Los recientes acontecimientos políticos en Venezuela, marcados por la salida de Nicolás Maduro del poder, han generado un reordenamiento del escenario geopolítico en América Latina, abriendo interrogantes sobre el futuro de otros países aliados al chavismo, especialmente Cuba.

De acuerdo con analistas internacionales, una vez controlado el flujo de petróleo venezolano, Estados Unidos habría comenzado a mirar a La Habana como su próximo objetivo estratégico en la región. Así lo plantea el académico Marcelo Pérez, quien sostiene que el debilitamiento del eje Caracas–La Habana impacta directamente en la estabilidad económica cubana.

Durante décadas, Cuba dependió del suministro de crudo venezolano, entregado a cambio de cooperación política y servicios de inteligencia. La eventual interrupción definitiva de este apoyo energético podría provocar un deterioro significativo en las condiciones de vida en la isla, afectando áreas sensibles como el transporte, la generación eléctrica y el abastecimiento básico.

No obstante, los expertos advierten que un colapso inmediato del régimen cubano es poco probable.

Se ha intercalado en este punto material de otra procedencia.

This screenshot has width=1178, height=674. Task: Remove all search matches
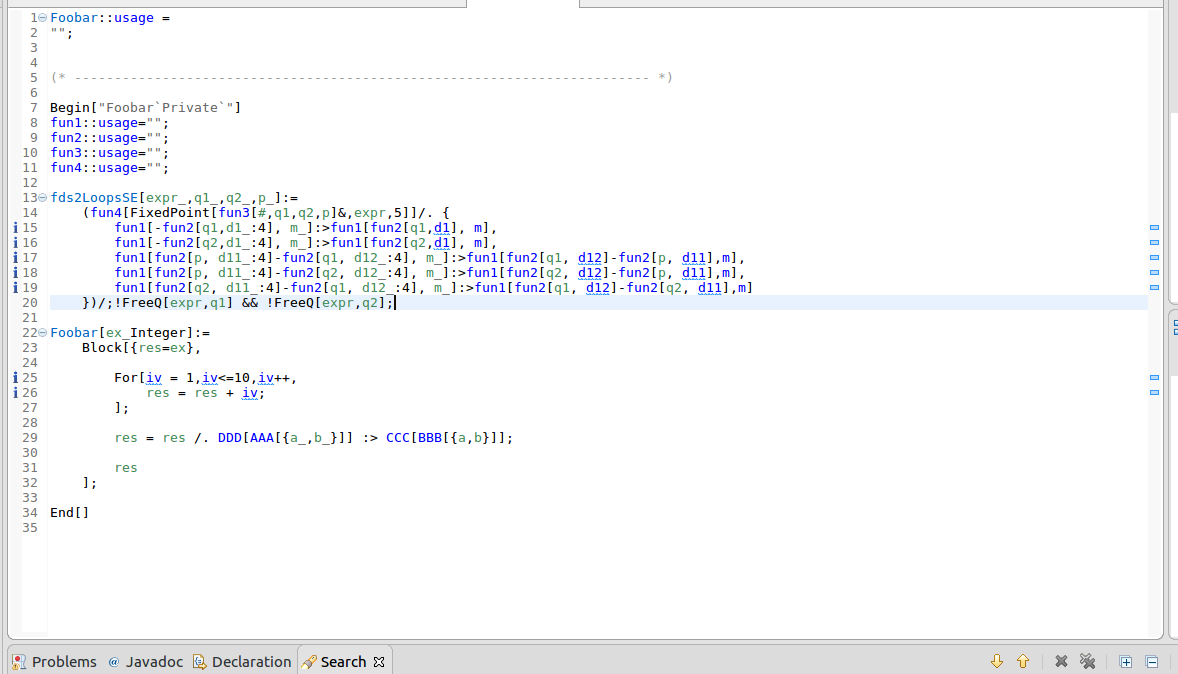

A diferencia del caso venezolano, Cuba cuenta con una estructura de control interno consolidada, una larga experiencia enfrentando el bloqueo estadounidense y servicios de inteligencia considerados entre los más eficaces de la región.

En este escenario, analistas descartan una intervención directa o un quiebre interno rápido, señalando que cualquier intento de presión sobre La Habana sería un proceso lento y de alta complejidad política y diplomática.

El desarrollo de esta nueva tensión dependerá en gran medida del respaldo que Rusia, China e Irán estén dispuestos a mantener hacia Cuba, potencias que consideran a la isla un enclave estratégico en el continente americano y que podrían jugar un rol clave en el equilibrio de fuerzas en la región.

Mientras tanto, el panorama latinoamericano entra en una etapa de incertidumbre y reconfiguración, donde los efectos del cambio en Venezuela podrían extenderse mucho más allá de sus fronteras.